● YOUR OBJECTIVE: Take the line containing "This screenshot has height=296, width=342." through the last line of the data and retype those lines exactly. Pictures do not belong in the copy.

----- SUPPLIED DATA -----

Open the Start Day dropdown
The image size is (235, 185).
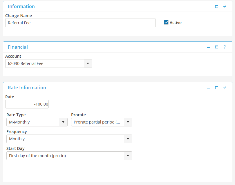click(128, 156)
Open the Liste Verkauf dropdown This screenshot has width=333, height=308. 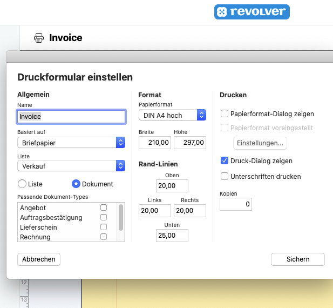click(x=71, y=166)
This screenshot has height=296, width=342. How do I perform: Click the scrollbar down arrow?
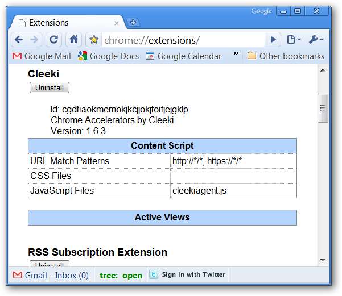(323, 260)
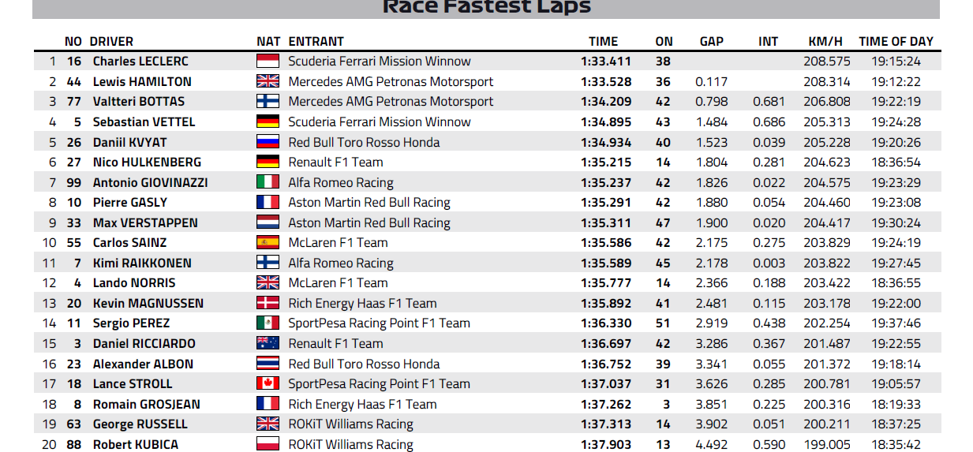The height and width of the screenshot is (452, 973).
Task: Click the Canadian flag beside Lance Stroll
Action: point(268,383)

-----

● TASK ANSWER:
This screenshot has height=296, width=342. How do I perform: Click the scrollbar down arrow?
(323, 260)
The height and width of the screenshot is (452, 973).
Task: Click the Canadian flag beside Lance Stroll
Action: point(268,383)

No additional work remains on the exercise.